Hours to wait now. Leave, down the shiny corridors and the lights in the ceiling, and the chaos as the people walk here, there, and all the patterns disturbed. Say, ‘Goodnight.’ The security man, old, ‘Night.’ Looking down, not noticing, used to Simon’s comings and goings. Out of sight and back to the room with the shiny floor. Wait.
Lights out. The security man, back soon. Wait, watch, sleep. Sleep. Dream …
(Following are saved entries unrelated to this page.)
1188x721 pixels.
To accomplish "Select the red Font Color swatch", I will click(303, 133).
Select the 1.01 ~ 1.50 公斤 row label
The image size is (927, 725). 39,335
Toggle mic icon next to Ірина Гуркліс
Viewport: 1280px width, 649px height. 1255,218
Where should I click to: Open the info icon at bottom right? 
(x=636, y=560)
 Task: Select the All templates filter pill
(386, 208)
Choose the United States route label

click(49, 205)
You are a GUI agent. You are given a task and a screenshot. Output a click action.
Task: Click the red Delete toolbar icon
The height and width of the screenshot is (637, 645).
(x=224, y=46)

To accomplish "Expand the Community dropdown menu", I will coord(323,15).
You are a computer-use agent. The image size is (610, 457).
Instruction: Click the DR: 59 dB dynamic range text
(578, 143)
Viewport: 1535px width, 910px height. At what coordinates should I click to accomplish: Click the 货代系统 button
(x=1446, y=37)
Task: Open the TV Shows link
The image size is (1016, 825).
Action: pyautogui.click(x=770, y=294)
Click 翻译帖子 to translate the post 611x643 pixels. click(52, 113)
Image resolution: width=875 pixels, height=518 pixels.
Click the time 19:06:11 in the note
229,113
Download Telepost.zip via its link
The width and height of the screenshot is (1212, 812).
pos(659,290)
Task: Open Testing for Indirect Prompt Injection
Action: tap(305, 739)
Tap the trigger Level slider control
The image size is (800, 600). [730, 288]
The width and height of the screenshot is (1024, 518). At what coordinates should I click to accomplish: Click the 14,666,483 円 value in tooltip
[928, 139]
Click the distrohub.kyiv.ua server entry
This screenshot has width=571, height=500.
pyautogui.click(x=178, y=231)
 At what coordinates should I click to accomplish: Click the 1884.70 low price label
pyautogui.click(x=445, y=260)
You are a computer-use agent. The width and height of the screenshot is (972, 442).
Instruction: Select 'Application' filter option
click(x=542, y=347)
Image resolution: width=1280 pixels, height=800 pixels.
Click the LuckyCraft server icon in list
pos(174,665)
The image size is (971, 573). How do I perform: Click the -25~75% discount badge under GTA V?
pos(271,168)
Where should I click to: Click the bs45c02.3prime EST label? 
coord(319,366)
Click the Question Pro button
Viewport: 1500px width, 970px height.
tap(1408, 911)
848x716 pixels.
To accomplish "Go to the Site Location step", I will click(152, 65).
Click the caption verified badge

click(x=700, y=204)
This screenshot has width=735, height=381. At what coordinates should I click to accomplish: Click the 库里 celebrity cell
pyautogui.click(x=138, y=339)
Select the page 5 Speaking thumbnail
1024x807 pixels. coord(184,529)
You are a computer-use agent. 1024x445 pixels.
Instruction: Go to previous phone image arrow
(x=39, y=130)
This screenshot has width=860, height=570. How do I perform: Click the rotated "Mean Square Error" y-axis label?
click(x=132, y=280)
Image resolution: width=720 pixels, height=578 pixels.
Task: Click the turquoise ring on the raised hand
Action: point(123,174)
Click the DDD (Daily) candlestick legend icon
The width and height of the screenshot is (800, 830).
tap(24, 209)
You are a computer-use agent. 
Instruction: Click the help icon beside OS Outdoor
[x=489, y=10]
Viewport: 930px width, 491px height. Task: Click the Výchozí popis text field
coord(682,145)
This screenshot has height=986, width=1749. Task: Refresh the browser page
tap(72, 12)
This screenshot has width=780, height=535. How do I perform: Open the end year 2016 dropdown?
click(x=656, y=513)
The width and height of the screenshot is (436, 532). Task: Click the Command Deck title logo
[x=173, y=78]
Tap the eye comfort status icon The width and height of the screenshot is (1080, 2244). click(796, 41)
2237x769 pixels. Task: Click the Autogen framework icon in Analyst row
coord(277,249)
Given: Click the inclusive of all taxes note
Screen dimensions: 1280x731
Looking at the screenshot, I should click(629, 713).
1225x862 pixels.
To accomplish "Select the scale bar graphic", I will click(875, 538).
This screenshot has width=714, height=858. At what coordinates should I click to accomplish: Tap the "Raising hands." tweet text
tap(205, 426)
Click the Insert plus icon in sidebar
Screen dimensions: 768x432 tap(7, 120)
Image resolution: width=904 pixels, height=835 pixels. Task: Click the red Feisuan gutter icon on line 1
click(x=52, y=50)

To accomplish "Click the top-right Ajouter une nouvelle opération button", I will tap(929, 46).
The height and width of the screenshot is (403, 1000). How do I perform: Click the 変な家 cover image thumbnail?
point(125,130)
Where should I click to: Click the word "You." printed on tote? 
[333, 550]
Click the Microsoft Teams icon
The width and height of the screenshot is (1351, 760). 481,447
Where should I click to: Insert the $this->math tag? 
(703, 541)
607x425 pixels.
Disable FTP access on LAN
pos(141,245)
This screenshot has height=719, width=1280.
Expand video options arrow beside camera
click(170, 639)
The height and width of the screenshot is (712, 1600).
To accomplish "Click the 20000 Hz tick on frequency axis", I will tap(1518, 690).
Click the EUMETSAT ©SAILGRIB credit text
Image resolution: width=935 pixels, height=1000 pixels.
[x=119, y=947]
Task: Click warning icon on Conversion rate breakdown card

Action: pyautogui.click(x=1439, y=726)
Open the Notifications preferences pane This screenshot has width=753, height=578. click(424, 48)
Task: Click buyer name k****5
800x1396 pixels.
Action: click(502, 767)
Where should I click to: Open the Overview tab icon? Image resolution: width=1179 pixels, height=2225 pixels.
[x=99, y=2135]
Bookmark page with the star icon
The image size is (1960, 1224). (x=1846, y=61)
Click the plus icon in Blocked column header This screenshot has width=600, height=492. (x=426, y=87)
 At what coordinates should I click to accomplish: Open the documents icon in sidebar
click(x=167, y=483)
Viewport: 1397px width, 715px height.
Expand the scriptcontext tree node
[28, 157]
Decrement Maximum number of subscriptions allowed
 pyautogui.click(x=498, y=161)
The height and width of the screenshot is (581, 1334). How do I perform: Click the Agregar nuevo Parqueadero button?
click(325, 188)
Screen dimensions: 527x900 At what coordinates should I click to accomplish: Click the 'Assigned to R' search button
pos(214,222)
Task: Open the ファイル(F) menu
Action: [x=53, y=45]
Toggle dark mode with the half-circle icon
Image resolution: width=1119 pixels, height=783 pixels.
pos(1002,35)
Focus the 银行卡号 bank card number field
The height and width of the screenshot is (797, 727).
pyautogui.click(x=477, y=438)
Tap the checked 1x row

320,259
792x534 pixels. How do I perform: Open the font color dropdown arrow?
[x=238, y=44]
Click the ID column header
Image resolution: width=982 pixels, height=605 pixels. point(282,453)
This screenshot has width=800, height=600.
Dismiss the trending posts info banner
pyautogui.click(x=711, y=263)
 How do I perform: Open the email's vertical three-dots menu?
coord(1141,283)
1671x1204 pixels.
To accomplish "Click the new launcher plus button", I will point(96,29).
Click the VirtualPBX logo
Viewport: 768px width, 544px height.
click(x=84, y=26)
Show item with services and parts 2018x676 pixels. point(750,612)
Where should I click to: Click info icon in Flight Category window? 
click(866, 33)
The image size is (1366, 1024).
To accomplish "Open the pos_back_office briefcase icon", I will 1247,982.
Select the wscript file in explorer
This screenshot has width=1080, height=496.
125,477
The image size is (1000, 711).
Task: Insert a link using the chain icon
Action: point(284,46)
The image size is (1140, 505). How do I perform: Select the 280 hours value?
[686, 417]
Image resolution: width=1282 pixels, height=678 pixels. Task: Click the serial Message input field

The torchlight wavering on the path ahead. Fading, as though the batteries were giving up. The rain spattering against them, and a puddle gleaming in the thin light. And on the path ahead … Staggering under the weight as she slumped against him. The stuff had been good, strong.
Quiet, be very quiet.
The path by the dam, now. The night, black beyond the circle of faint light on the ground. The torchlight catching the rain, shining and glittering. Shining and glittering like the mud in the dam, the thick, black mud and the sucking sounds drawing your feet in and releasing them. And the place where the mud was disturbed, the place where you could dig.
Oh, no. Please not that.
And the gleam colder than the gleam of firelight, making the metal burn with ice.
Not that!
And the soft, muffling sound of the mud in the darkness.
Simon’s eyes snapped open. That dream again, and now there was another one, rushing along a shadowed path, looking for something that wasn’t there, feeling it hard on his heels, the chaos, the chaos, the chaos.
He looked at the clock, its black hands on its white face calming him, steadying his breathing.
Just a dream, Si. Don’t worry about it.
Several hours had passed. It was midnight. The night watchman never came up here so late. Simon began heating the water bath.
5
Dennis Allan’s home – once Emma’s home – was a maisonette on the estate overlooking Gleadless Valley. Tina Barraclough got lost on her first attempt to find the address, working her way through the confusing maze of two- and three-storey blocks that studded the valley side. From the distance, the estate gave a sense of openness, of green parkland dotted here and there with buildings whose fronts were multicoloured with fluttering curtains, washing hanging on the balconies, painted doors. From closer up, the decay was more apparent. There was rubbish on the grass, bare, muddy patches. The paintwork on the buildings was peeling. Nearby, the blocks were boarded up. Further down the hill, they were encased in scaffolding, surrounded by the mud and rubble of a building site, tarpaulins and polythene sheeting flapping in the summer breeze.
The Allans’ block was one that was awaiting refurbishment. Police cars were parked in front of the row of garages that formed a basement to the building. Barraclough pulled up beside them. The doors of thegarages were uneven and chipped, decorated with tags and slogans and names: CASSIE B AND CLAIRE D WOZ ERE! BAZ FOR CLAIRE D! SLAGS LIVE HERE. The garages had once been painted in primary colours, red and blue and yellow. Traces of the paint could still be seen.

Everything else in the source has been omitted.